Small road networks are a characteristic of small to large towns and rural areas. There are four main ways of strengthening management of such networks by: (i) creating a special purpose central government agency to manage the road networks on behalf of local government; (ii) by creating a project implementation agency and delegating some, or all, of the management functions to them; (iii) establishing a joint services committee to manage the roads on behalf of several local government road agencies; and (iv) contracting out the management function to a firm of consultants, or a concessionaire. Each is briefly summarized below.
Centralized Management. Some countries have established special central government agencies to manage their urban road networks. This has been done in Ghana where the Department of Urban Roads (DUR) manages urban roads on behalf of the municipalities. Although such arrangements provide economies of scale, access to technically qualified staff at the central government level and access to the central government budget, it moves the decision making process away from the local government level. Common problems encountered include: (i) local communities are not sufficiently consulted about priorities; (ii) local communities become unwilling to accept responsibility for any maintenance; and (iii) little effort is made to strengthen local governments to enable them to manage their own road networks. Since the local road agencies are by-passed, the above arrangements tend to further weaken local capacity. This option is therefore not sustainable in the long term and should only be viewed as a temporary solution. For a detailed description on options for managing rural roads through a central government department, see Rural Transport (you will now be directed to the World Bank Rural Transport website).

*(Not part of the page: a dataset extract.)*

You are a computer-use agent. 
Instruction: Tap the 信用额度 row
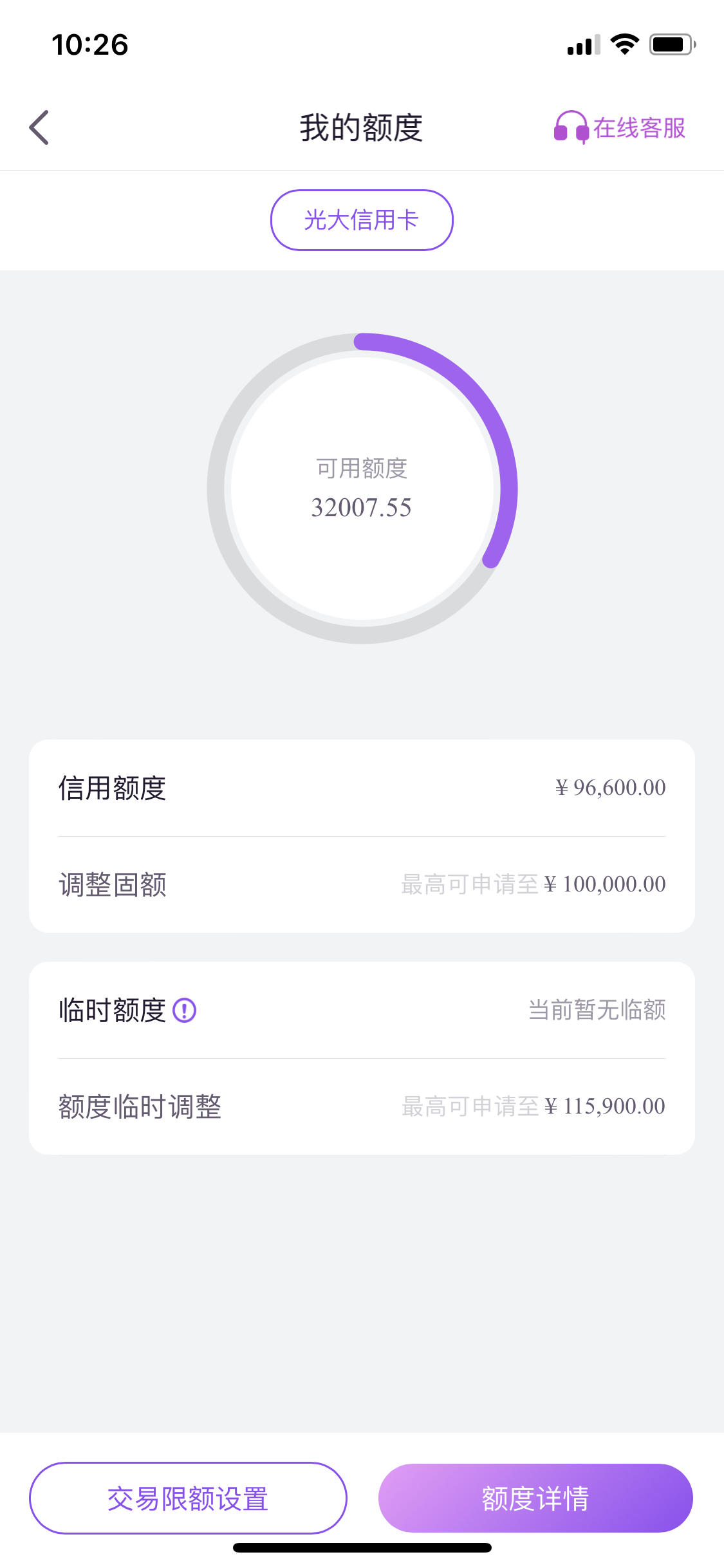362,788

Project Implementation Unit. This arrangement is being used extensively in francophone Africa where it is know as AGETIP. The organization is a private, not-for-profit project implementation unit (PDF35KB), primarily set up to execute donor-financed infrastructure projects. The agency works on behalf of local governments who delegate certain functions to it. The local government usually reserves the right to select the projects and the agency then: (i) recruits consultants to carry out detailed engineering; (ii) invites bids and awards contracts for supervision and works; and (iii) manages the contracts and pays the contractors directly from a special account opened in its own name. The advantages of the AGETIP are that it gets around cumbersome government procurement procedures, streamlines payment procedures and pays market-based wages. Since the agency works for several local government organizations, it has a reasonably large workload that justifies employing a reasonable number of technically qualified staff. The disadvantages are that the arrangement is not subject to competitive bidding, it is almost entirely dependent on continued donor funding and it probably hampers development of the local consulting industry. AGETIP nevertheless has a role to play, particularly as an interim solution in economies where the local consulting industry is relatively undeveloped. The AGETIP arrangement could also evolve towards a regular contractual arrangement awarded on the basis of competitive bidding. For a detailed description of how project implementation units are used to manage rural roads, see Rural Transport (you will now be directed to the World Bank Rural Transport website).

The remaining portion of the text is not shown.